Трэвор поправил тарелки, будто ему и дела не было до моего признания.
– Тогда зачем ты притворяешься, что это не так?
У меня горло перехватило от возмущения.
– По-твоему, я должна присобачить себе на лоб бумажку со словами – эту грядку еще не вспахали? – меня била дрожь от гнева и шока, что я призналась ему в этом. Я его не знаю. Я ему не доверяю, и говорю такие вещи!
Он расхохотался и покачал головой, взглянув на меня.
– Ты безумно веселая девушка, Кристалл.
– А, ты, кретин. – Обиделась я, прямо как маленькая девочка. Сейчас, от обиды суну себе в рот палец и заплачу.

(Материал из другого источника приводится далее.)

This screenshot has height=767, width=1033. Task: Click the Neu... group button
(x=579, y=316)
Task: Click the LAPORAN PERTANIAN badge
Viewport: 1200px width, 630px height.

– Садись. – Трэвор отодвинул стул, терпеливо ожидая, пока я опущу свою задницу. Нехотя оторвав ноги от пола, я подошла к столу и плюхнулась на место. Он пододвинул стул и положил свою ладонь мне на плечо, наклонившись, так что его дыхание щекотало мое ухо. – Ешь. – Он выпрямился, выходя из кухни.
– Куда ты собрался?
– Позвать твоего брата на ужин.
Я схватила вилку.
– Хочешь и там пометить свою территорию?
Трэвор ничего не ответил.
Вонзив вилку в лазанью, я отпилила кусочек и отправила в рот.
Ну, ладно… может, мне и нравится теплая лазанья и Трэвору просто повезло, не перегреть ее. Но, это не отменяет того факта, что его задница знает мою самую главную тайну.
Отношения с Трэвором? Буду нежным и милым? Черт, да он сумасшедший. Я не хочу с ним встречаться. Не хочу даже допускать этой мысли, что между нами что-то произойдет. Грррр… ненавижу его. Боже, где же папа. Где мой спаситель? Где мухобойка, или газетка, чтобы прекратить существование Трэвора Блэка?
Через пару минут, в кухню вошли Трэвор и Шин.
Я вскинула брови, уставившись на своего братца. Либо язык Трэвора действительно имеет достоинства… тьфу, не хочу думать об этом! Либо, мой брат такой же чокнутый и две потерянные души, обрели друг друга.